La razón de ser de la Maestría: “ampliar los conocimientos, competencias y reflexión, brindando herramientas avanzadas de formación teórica y metodológica orientadas a la investigación, la docencia o las actividades profesionales”. En la Universidad Veracruzana conocimos, por ejemplo, la Maestría en Ciencias Penales, la Maestría en Derecho, y actualmente se oferta, la Maestría en Derechos Humanos y Derecho Constitucional. Todas en el área del derecho o disciplinas afines. La razón de ser del Doctorado: “la aplicación y generación del conocimiento en forma original e innovadora”. En la Universidad Veracruzana conocimos el Doctorado en Derecho Público y actualmente se oferta el Doctorado en Derecho.
 
No se puede dejar de mencionar que las Universidades privadas de Veracruz también han prestado atención a los posgrados, con seriedad. Mencionemos a guisa de ejemplo, la Universidad de Xalapa, la Universidad Anáhuac o la Universidad Cristóbal Colón.
 
Todos los abogados, sobre todo los posgraduados, deben sostener al Poder Judicial, particularmente en el campo de las TIC, y romper los cercos de los otros poderes. Nada de irresponsabilidad.

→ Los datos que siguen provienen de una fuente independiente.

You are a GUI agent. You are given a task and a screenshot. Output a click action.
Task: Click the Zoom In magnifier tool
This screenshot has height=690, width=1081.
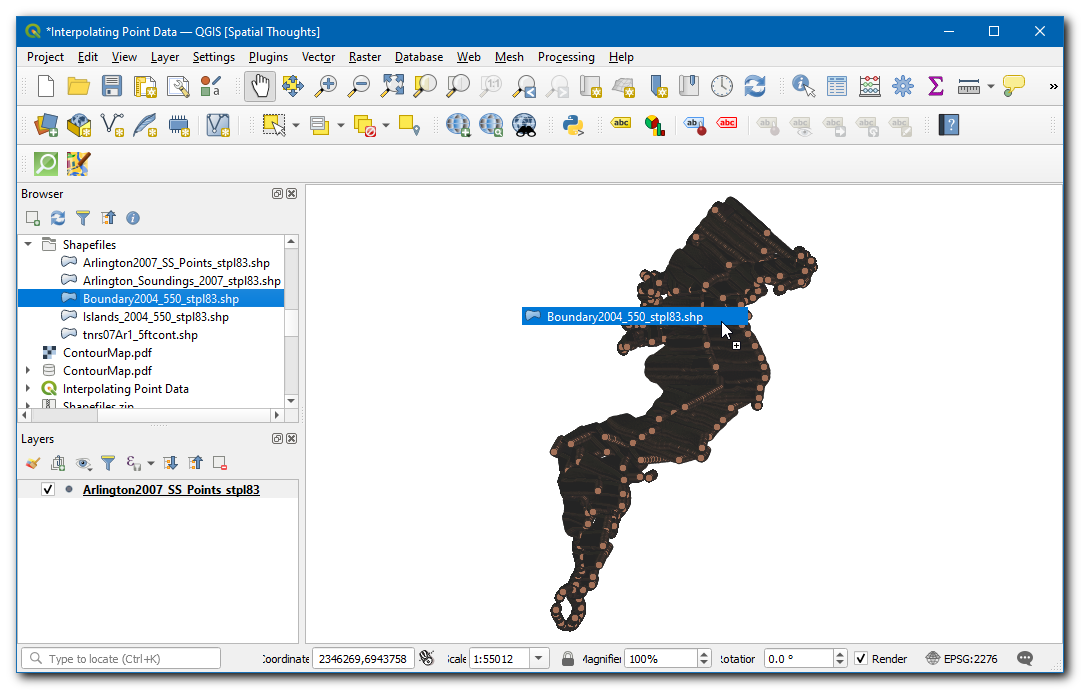(325, 87)
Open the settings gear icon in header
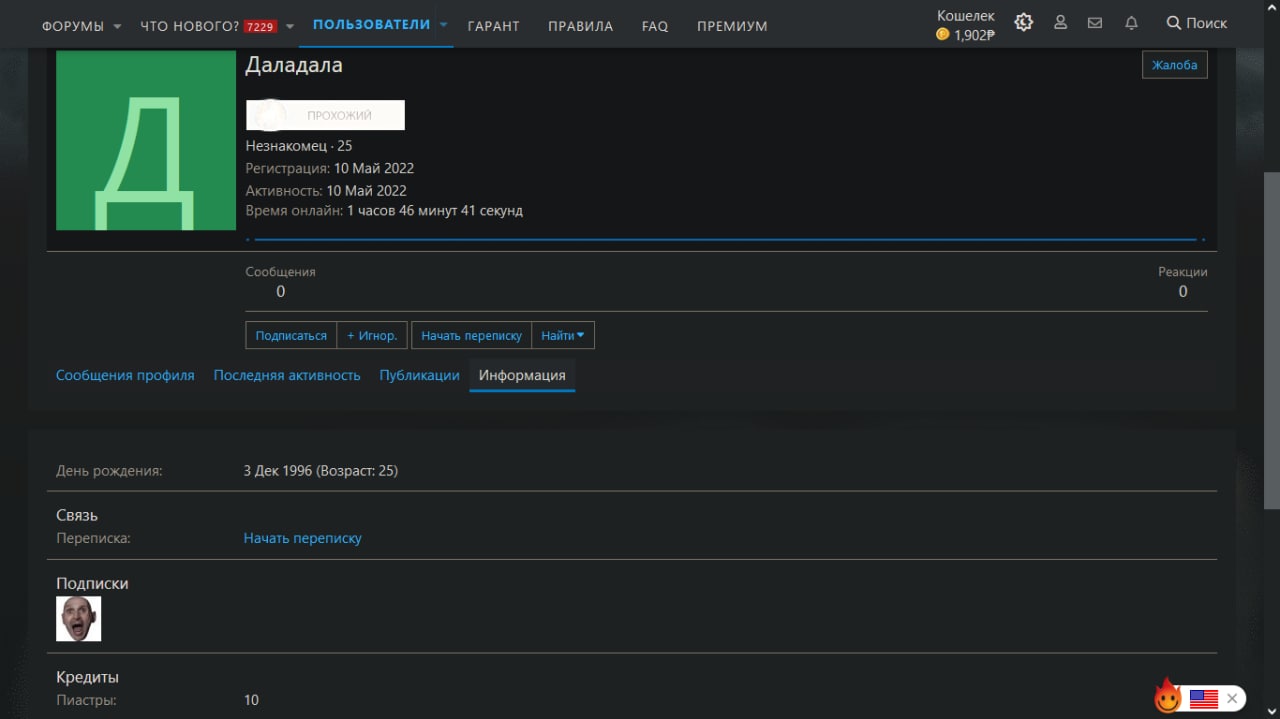Screen dimensions: 1280x719 (x=1023, y=22)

Nada de “Terminé el Doctorado, doy vuelta a la página, y me dedico a otra cosa”. Sobre quienes actúen de tal manera seguirán cayendo las duras palabras de Jacinto Pallares:
 
 “...pero en México, que con todas sus revoluciones políticas, sociales y hasta morales ha borrado todo recuerdo, todo sedimento, toda aspiración a distinciones de artificio legal, en México el aparatoso título de doctor tiene que ser una especie de sainete, algo como la resurrección de la orden de Guadalupe, algo como la exhumación de aquellos doctores a título de sabios en latín y necios en castellano, que alcancé yo a conocer y que exhibían las borlas de su alto grado con los harapos de su miseria, efecto de su inutilidad.”